Dany Brillant : la vague slow

Que d’eau écoulée sous les ponts depuis la sortie de « Suzette », son tout premier tube qui marqua l’année 1992. Plus de deux décennies plus tard, Dany Brillant est toujours là, fidèle à la barre dans son costume de crooner. Avec l’envie d’élargir son horizon, c’est sur une vague inédite que Dany a décidé de surfer : celle du slow. A découvrir dans son nouvel album, « Le dernier romantique », mais c’est aussi sur la scène du Splendid le 1er avril prochain. Côté séduction, on parie qu’il sera comme un poisson dans l’eau…

Votre dernier album est 100 % slow. C’est pour apporter un peu de douceur dans un monde de brutes ?
Dany Brillant : « Exactement ! Je ne suis sans doute pas le seul à avoir remarqué que le monde qui nous entoure devient de plus en plus dur. Du coup, le besoin de tendresse et d’amour se fait plus pressant. Dans mon dernier album, exclusivement composés de slows, j’ai souhaité explorer tous les sentiments liés à l’amour. Ça me permet de chanter des histoires universelles, qui parlent à tout le monde. »

Après le swing, la salsa, le jazz latino… le slow ! Ralentir le tempo, c’est pas un peu vieillir ?
Dany Brillant : « Surtout pas ! En ralentissant le tempo, j’ai au contraire l’impression de jouer les précurseurs. Le slow, c’est comme une forme de relaxation, qui nous apporte cette petite note de paix et de fraîcheur si précieuse. Moi, j’aime la musique qui prend son temps. Et vous allez voir qu’à l’avenir, de plus en plus d’albums très zen vont sortir. Dans un monde où tout va trop vite, on va enfin retrouver la slow attitude. »

Au fait, vous vous souvenez de votre tout premier slow ?
Dany Brillant : « J’étais un ado très timide, très complexé. C’est dire si j’aimais les slows ! Dans une boum, c’était le seul moment où je pouvais prendre une fille dans mes bras. Une sorte de flirt autorisé ! Mais mon tout premier slow, je crois bien que c’est à la maternelle que je l’ai dansé. Avec une petite Géraldine qui, si mes souvenirs sont bons, avait deux ans de plus que moi (rires). »

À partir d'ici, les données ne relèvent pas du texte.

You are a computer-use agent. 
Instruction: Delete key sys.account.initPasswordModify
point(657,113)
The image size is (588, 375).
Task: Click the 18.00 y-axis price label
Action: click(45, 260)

En 1972, dans « Les plaisirs démodés », Aznavour militait déjà pour les slows. 42 ans plus tard, le combat est toujours d’actualité…
Dany Brillant : « Après mes concerts, il m’arrive parfois d’aller en boîte de nuit. La musique y est assourdissante ! Comment voulez-vous nouer des relations dans un tel vacarme. Mais je parie que les slows vont bientôt faire leur grand retour en discothèque. »

A force de jouer les crooners, vous n’avez pas peur de ne plus plaire ?
Dany Brillant : « Je touche du bois ! Cette peur, bien sûr qu’elle est là. Mais c’est un moteur. Dans mon métier, il n’y a aucune sécurité de l’emploi. C’est pour ça qu’il faut toujours faire preuve d’audace, sans craindre les prises de risque. »

Que répondez-vous à ceux qui disent que le slow, c’est le degré zéro de la danse ?
Dany Brillant : « Qu’ils ont raison ! Mais l’avantage du slow, c’est que c’est la danse la plus démocratique du monde. Pas la peine de l’apprendre, tout le monde peut spontanément la danser. Il n’y a aucune technique à acquérir. »

Vous qui chantez l’amour, vous êtes souvent tombé amoureux ?
Dany Brillant : « Pas souvent. Disons que j’ai eu deux grandes histoires… Mais bon, vous connaissez la chanson : l’amour, ça commence au resto et ça finit au tribunal. Mais en tant que chanteur, je veux surtout faire rêver les gens. »

En concert au Splendid : mercredi 1er avril à 20 h 30. Billetterie : 47, rue d’Isle.